Requirement A:
Translate this sentence from the Bytehouse article into Spanish: "The blueprint for so-called content houses was established in the US."
Requirement B:
Answer these questions from the Bytehouse article, one line each:
(i) At what number of viewers did Love Island peak?
(ii) Who is the youngest member of the house, and how old is he?
(iii) In which country was the blueprint for content houses established?
Requirement C:
Resume the Bytehouse article after its final sentence.
##### Extracted text
Launched online last week, Bytehouse has bundled six of the nation’s biggest TikTok stars to live together in a house in London where they are now creating and churning out viral content to a combined audience of 15 million followers. For context, Love Island peaked at six million viewers while Big Brother hit a high of eight million. Bytehouse videos can reach an astonishing 90 million views a week. Pranks, dancing and comedy skits – most lasting no longer than 15 seconds – are par for the course.
The house features two couples and a pair of exes turned best friends. Monty Keates is the youngest at 17, while slow-motion specialist Jake Sweet (SurfaceLDN) is the oldest at 22. The concept has been masterminded by Fanbytes, a talent and production agency run by 25-year-old CEO Timothy Armoo.
“This is a show for gen Z made by gen Z,” says Armoo on a videocall. “These guys have the potential to be the next Graham Norton or Ant and Dec. [TikTok] is where that next talent will come from.”
The blueprint for so-called content houses was established in the US. There, Bel Air mansions flooded with light, space and a collective of generation-Z stars provide an ideal backdrop to make collaborative and solo videos that go viral online. The setup in London is a touch less glamorous and a lot greyer in lockdown, but the ethos remains the same: create a mini content factory and watch viewing figures explode.
Armoo says he thought long and hard about who to pick: “You have to think about who will gel, who will build the group.” The original plan was to introduce a new person to the house every fortnight. “Obviously we went off script and the priority was just moving in before lockdown,” he says. “So we have a young gay couple [Keats and Sebby Wood], Jake and Shawnie [Kibby] are also a couple, we have Lily [Rose] and KT [Franklin] who used to go out. One’s white, one’s black and they’re from completely different backgrounds. Across all six they represent what generation Z are going through, all the questions about identity, sexuality and race.”
##########
##### Source data
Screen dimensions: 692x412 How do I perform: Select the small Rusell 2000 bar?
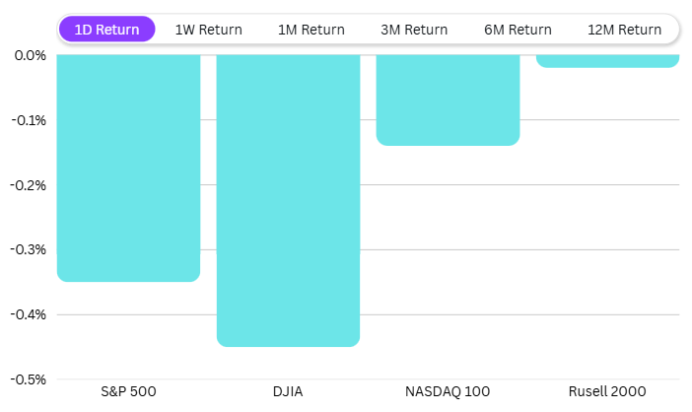[x=607, y=61]
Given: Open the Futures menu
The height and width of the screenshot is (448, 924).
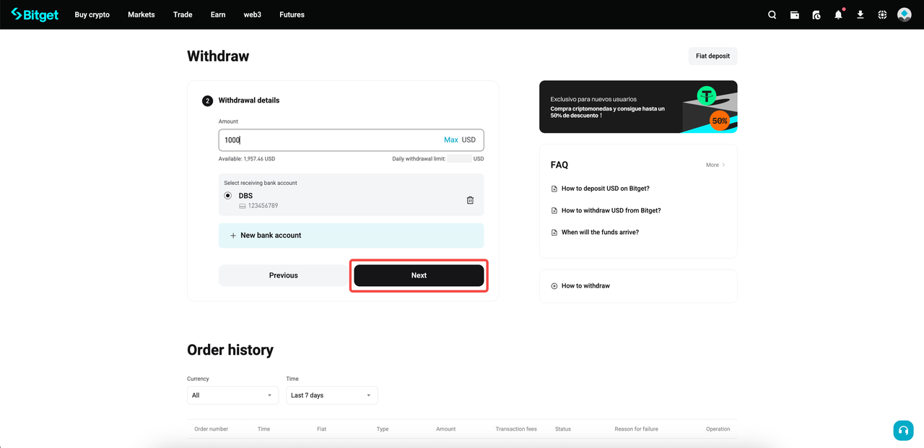Looking at the screenshot, I should coord(292,14).
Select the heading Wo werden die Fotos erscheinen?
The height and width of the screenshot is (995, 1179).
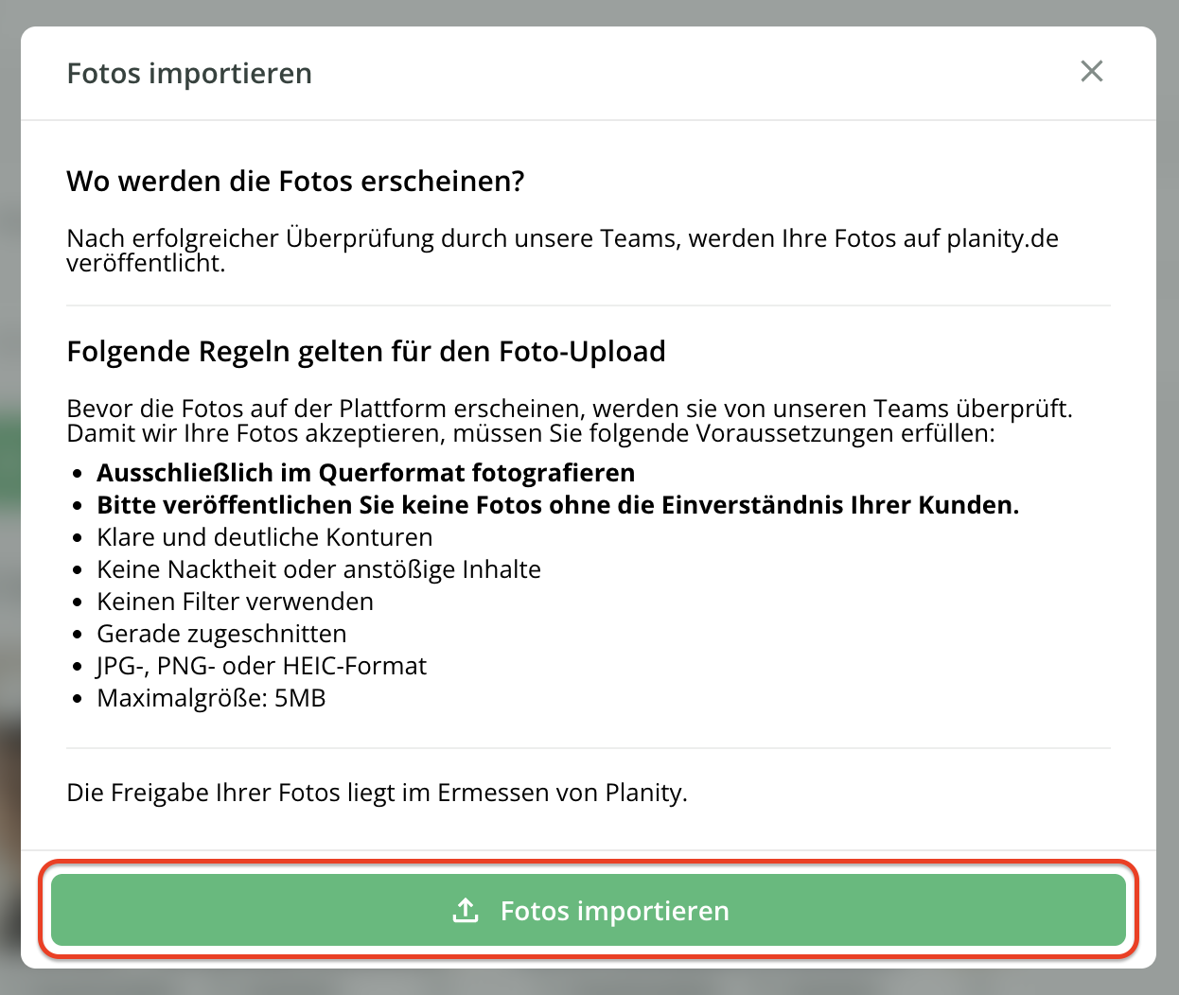click(x=295, y=182)
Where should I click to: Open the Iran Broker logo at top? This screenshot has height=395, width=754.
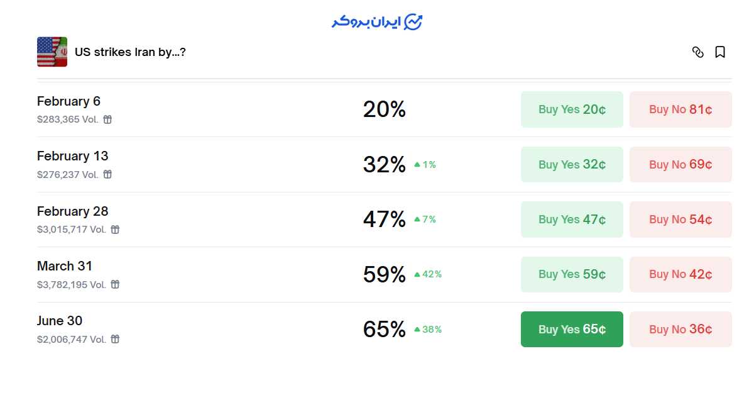click(x=377, y=22)
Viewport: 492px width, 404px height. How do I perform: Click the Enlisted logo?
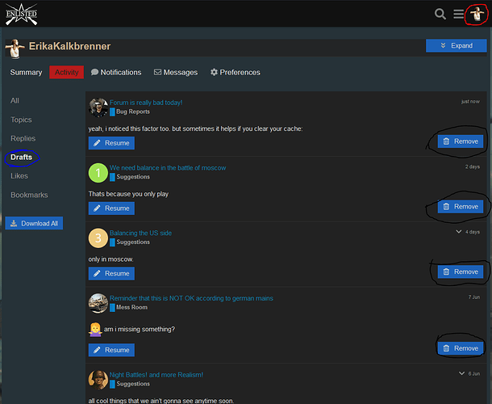21,13
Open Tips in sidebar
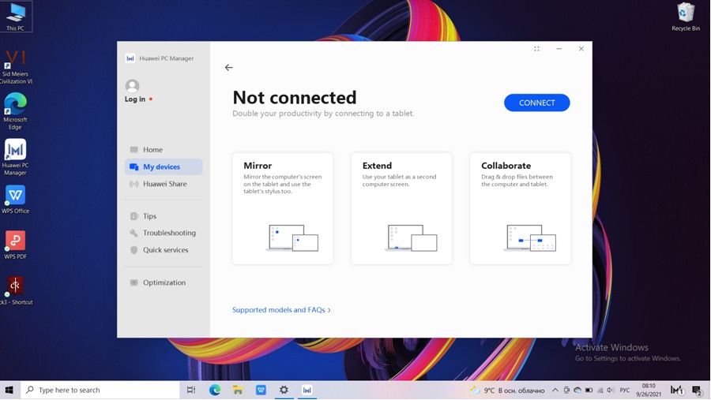This screenshot has height=400, width=711. click(x=149, y=216)
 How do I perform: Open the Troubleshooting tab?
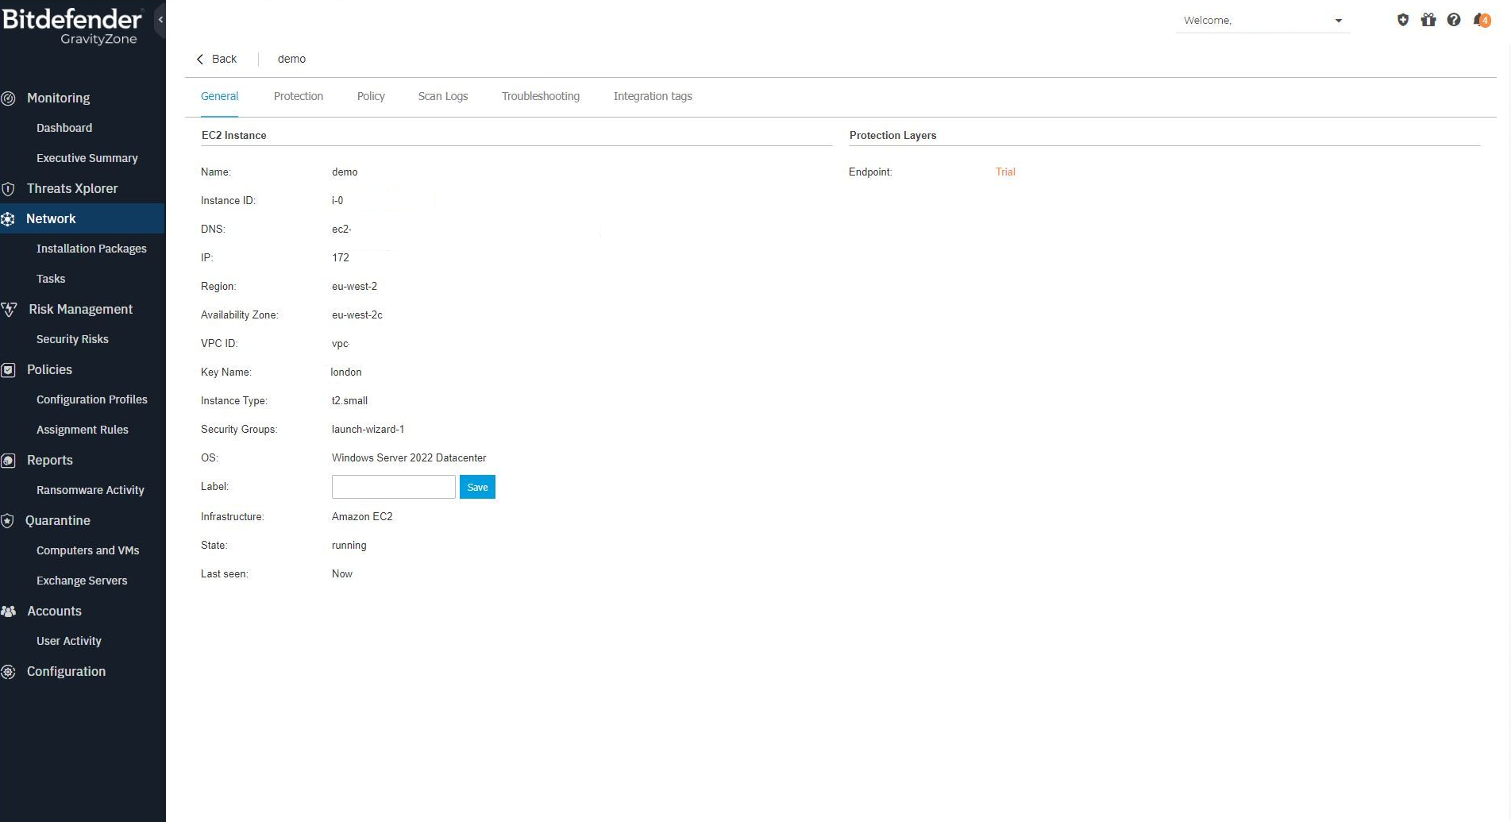[540, 96]
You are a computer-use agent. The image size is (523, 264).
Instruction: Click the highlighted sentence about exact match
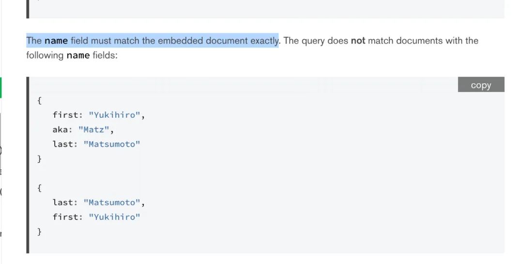tap(153, 41)
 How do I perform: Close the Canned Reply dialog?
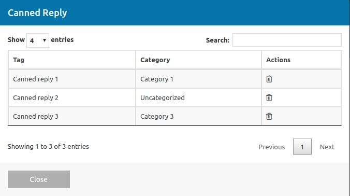39,179
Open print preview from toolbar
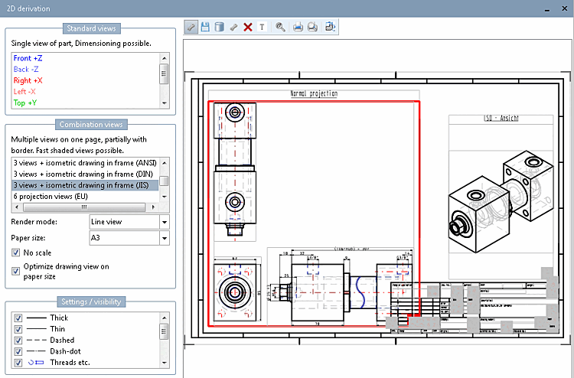 point(312,27)
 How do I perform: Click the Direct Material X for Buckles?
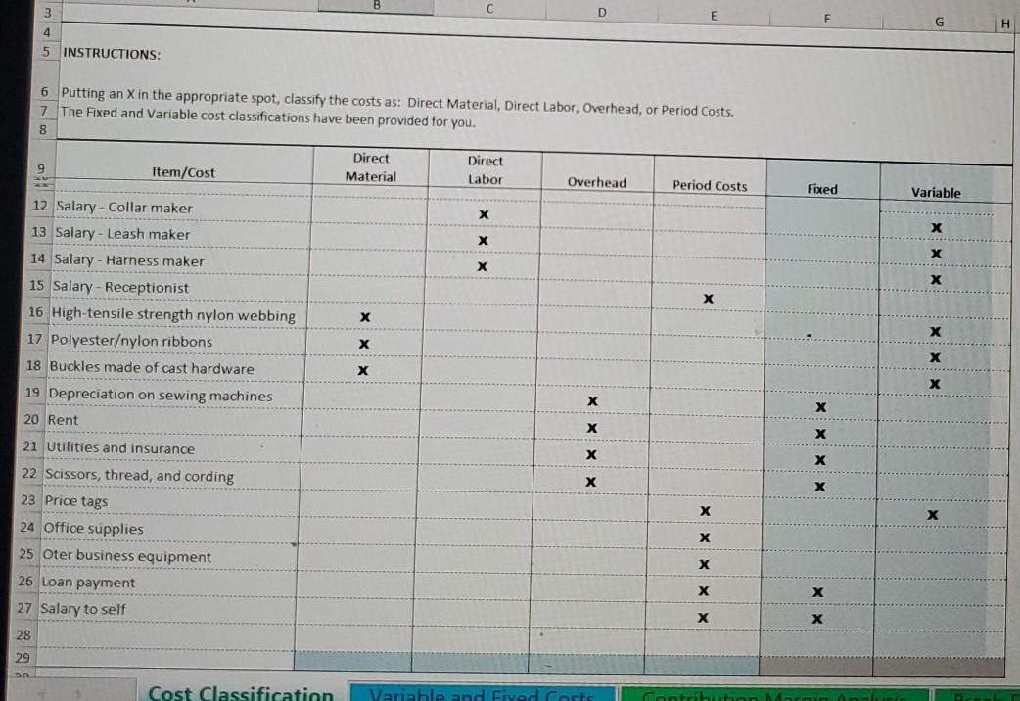pos(362,366)
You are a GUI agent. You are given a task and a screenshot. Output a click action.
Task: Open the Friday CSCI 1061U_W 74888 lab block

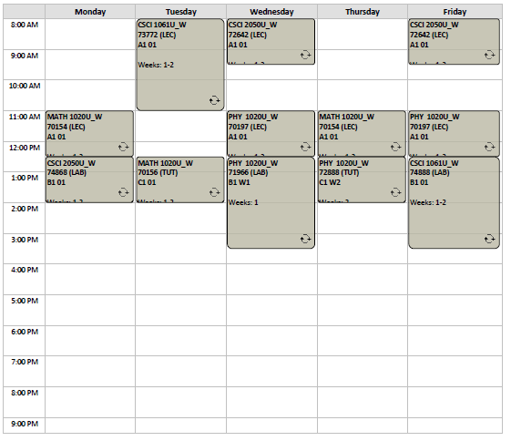[454, 203]
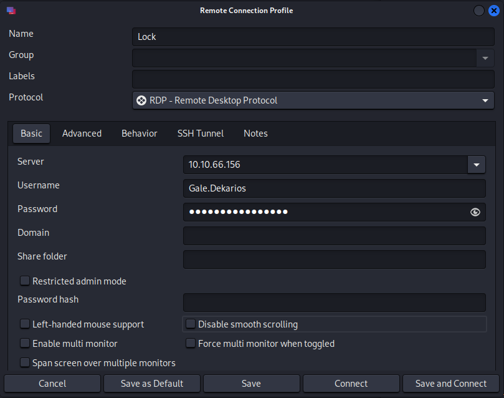Click the Save as Default button
504x398 pixels.
[x=152, y=384]
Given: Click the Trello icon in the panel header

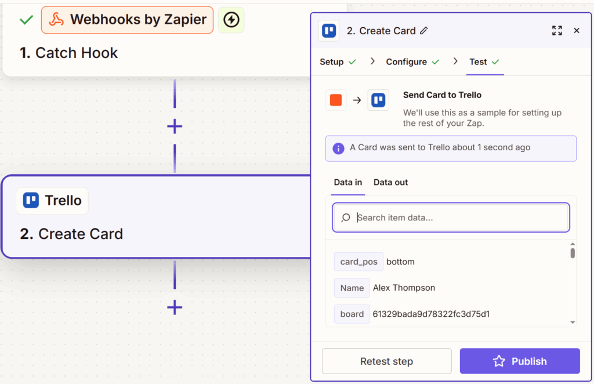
##########
Written response A:
El modelo de las llamadas casas de contenido se estableció en Estados Unidos.

Written response B:
(i) Six million viewers.
(ii) Monty Keates, at 17.
(iii) The US.

Written response C:
A typical day in the Bytehouse will see the six wake up about 10am, then sketch out and film TikTok content until about 7pm before the house goes live to answer questions from fans. The most challenging aspect so far has been a “paralysis of creativity”. Armoo admits that when they’re together, each housemate can be prone to over-thinking and analysing what they did naturally before. “We have to remind them just to do what they’ve always done and not worry about numbers.”
A manager from Fanbytes lives onsite to ensure the smooth running of the house.
Armoo, a computer science graduate from Warwick who set up his first business online at 14, is in talks with production companies to potentially take the show on to TV. He declines to reveal the net worth of the Bytehouse collective and rejects the idea that the house could be exploitative. “This is something that each of them really wanted. It’s an opportunity for them, a stepping stone.”